PMCID: PMC3428295  PMID: 22952776

Abstract

Keratocystic odontogenic tumors (KCOTs) are cystic tumors that arise sporadically or associated with nevoid basal cell carcinoma syndrome (NBCCS). NBCCS is a rare autosomal dominantly inherited disease mainly characterized by multiple basal cell carcinomas, KCOTs of the jaws and a variety of other tumors. PTCH1 mutation can be found both in sporadic or NBCCS associated KCOTs. The aim of the current study was to assess whether a combined clinical and bio-molecular approach could be suitable for the detection of NBCCS among patients with a diagnosis of keratocystic odontogenic tumors (KCOTs). The authors collected keratocystic odontogenic tumors recorded in the database of the Pathology Department of the University of Modena and Reggio Emilia during the period 1991–2011. Through interviews and examinations, family pedigrees were drawn for all patients affected by these odontogenic lesions. We found out that 18 of the 70 patients with KCOTs and/or multiple basal cell carcinomas actually met the clinical criteria for the diagnosis of NBCCS. A wide inter- and intra-familial phenotypic variability was evident in the families. Ameloblastomas (AMLs) were reported in two probands that are also carriers of the PCTH1 germline mutations. Nine germline mutations in the PTCH1 gene, 5 of them novel, were evident in 14 tested probands. The clinical evaluation of the keratocystic odontogenic tumors can be used as screening for the detection of families at risk of NBCCS. Keratocystic odontogenic lesions are uncommon, and their discovery deserves the search for associated cutaneous basal cell carcinomas and other benign and malignant tumors related to NBCCS.

Introduction

The odontogenic keratocyst is a cystic lesion that has a putative growth potential and a propensity for recurrence [1], [2]. Although the great majority of keratocysts occur in isolation as single, non-syndromic cysts, they may also present as multiple cysts as a feature of the nevoid basal cell carcinoma syndrome [NBCCS or Gorlin syndrome-GS, OMIM#109400]. NBCCS is a rare autosomal dominantly inherited disorder with variable clinical manifestations, such as basal cell carcinomas of the skin, keratocysts of the jaws, palmar or plantar pits, ectopic calcifications of the falx cerebri [3], [4]. The estimated birth incidence of the disorder is approximately 1 per 31,000, ranging from 1 per 19,000 in the United Kingdom to 1 per 256,000 in Italy to 1 per 235,800 in Japan [5][7].

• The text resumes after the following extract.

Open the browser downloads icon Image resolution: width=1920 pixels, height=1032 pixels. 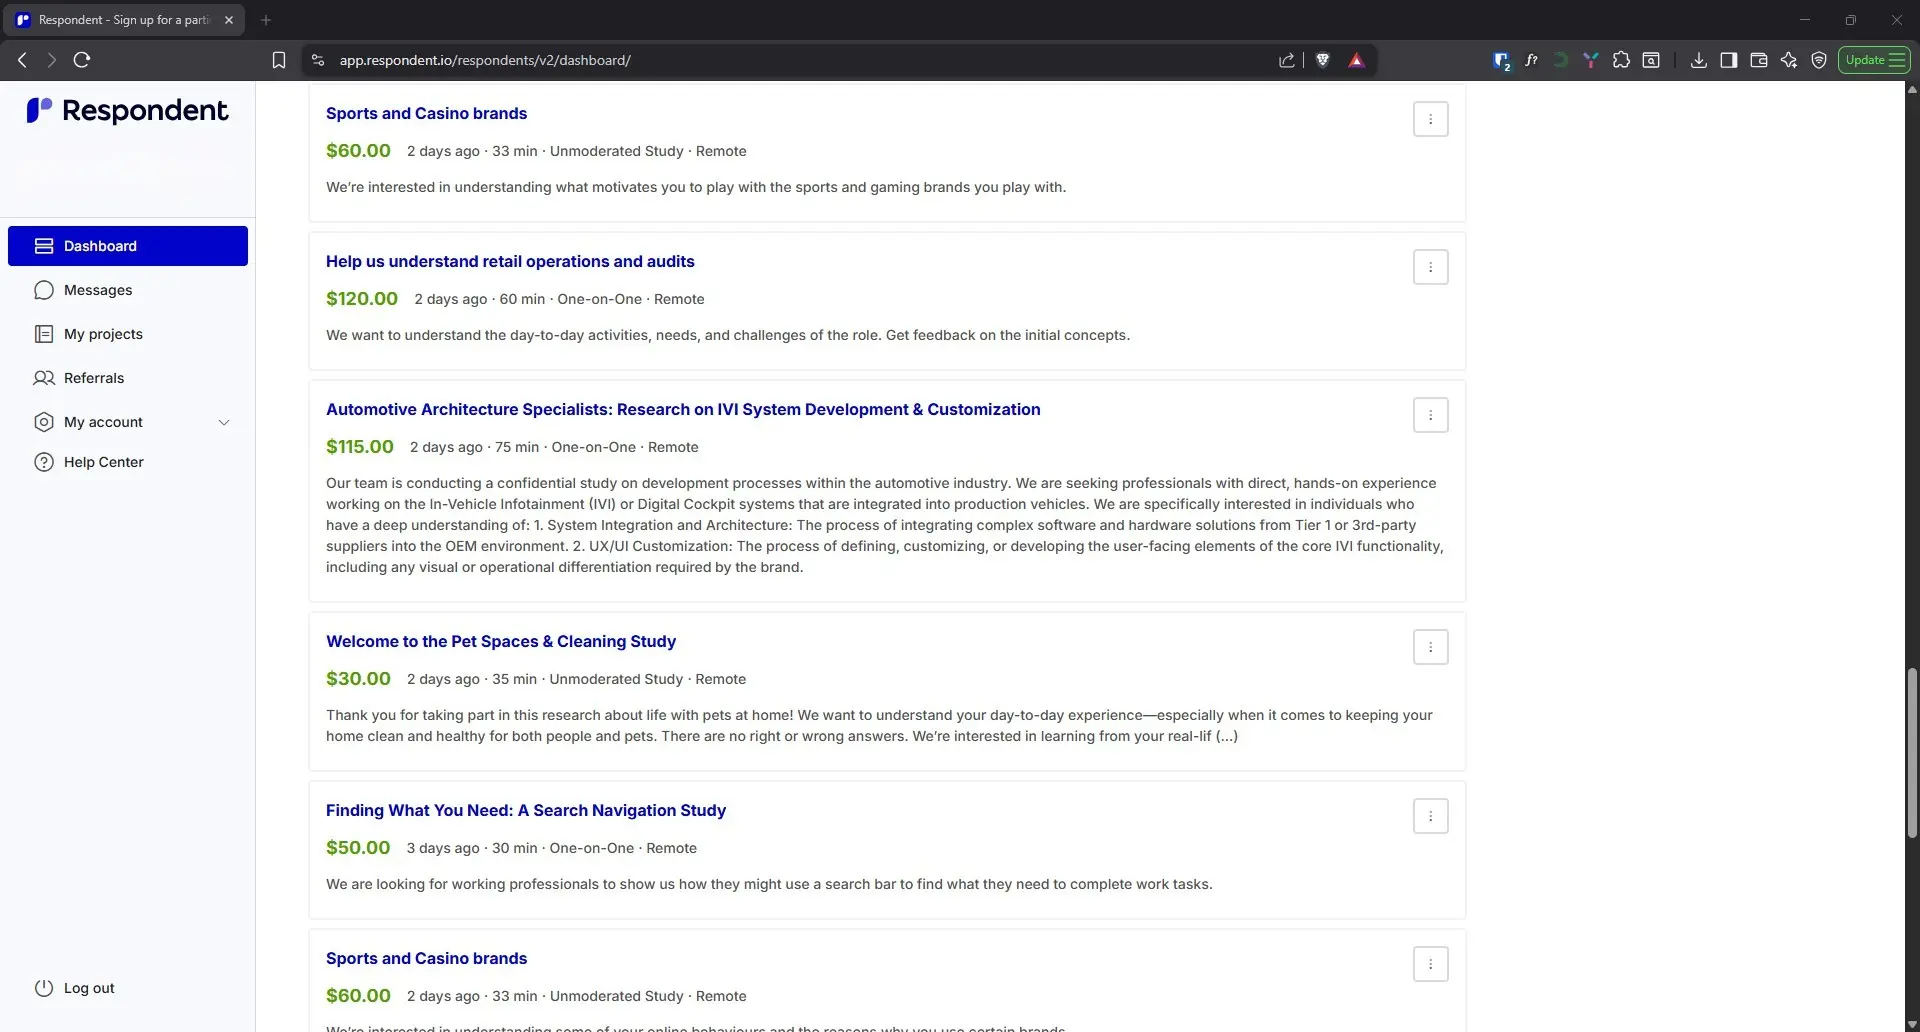1698,60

Multiple jaw keratocysts are the most consistent and common manifestation of the syndrome, occurring in 65–100% of patients [3]. The syndrome-associated keratocysts are found in both jaws with equal frequency, in contrast to non-syndromic cysts, which are most frequently associated with the lower jaw [8]. Keratocysts often represent the first manifestations of NBCCS, frequently preceding syndromic basal cell carcinomas, thus facilitating early diagnosis [9].

In 2005, the WHO working Group recognized Odontogenic keratocysts as tumors and recommended the use of the term keratocystic odontogenic tumor (KCOT), in order to distinguish the lesion from the ortho-keratinizing variant, which is considered as an odontogenic cyst [10]. The histologic diagnosis of KCOTs is primarily based on the presence of specific microscopic features: a thin, stratified squamous epithelium with a prominent palisaded basal layer; a smooth interface with the stroma, lacking rete pegs and a wavy or corrugated parakeratinized surface layer. Immunohistochemical staining for keratin 10, a low-molecular-weight cytokeratin that is expressed in a subset of keratinocytes within normal gingival mucosa, shows a characteristic strong staining of the superficial parakeratinized cells of KCOTs and can be applied to both histologic and cytological samples as an ancillary marker to support the diagnosis of an KCOT [11][13].

PTCH1 mutation can be found in sporadic or NBCCS associated KCOTs [8]. The PTCH protein serves as a receptor for the Secreted Shh (SHH) protein, and inhibits the signaling pathway by repressing the activity of Smoothened (SMO), another transmembranous protein [14]. The SHH signaling pathway plays an important role in mammalian embryonic development of structures such as the neural tube, axial skeleton, limbs, lungs, skin, hair follicles, and teeth [15]. SHH signaling also regulates growth and determines the shape of teeth. [16].

The specific objective of our study was to evaluate whether a matched clinical and molecular screening could be useful for the recognition of NBCCS among patients with a diagnosis of KCOTs.

Results

Among 70 patients affected by KCOTs there were 40 males and 30 females (ratio 1∶1.3 ). Their age ranged from 14 to 86 years (mean 50.8).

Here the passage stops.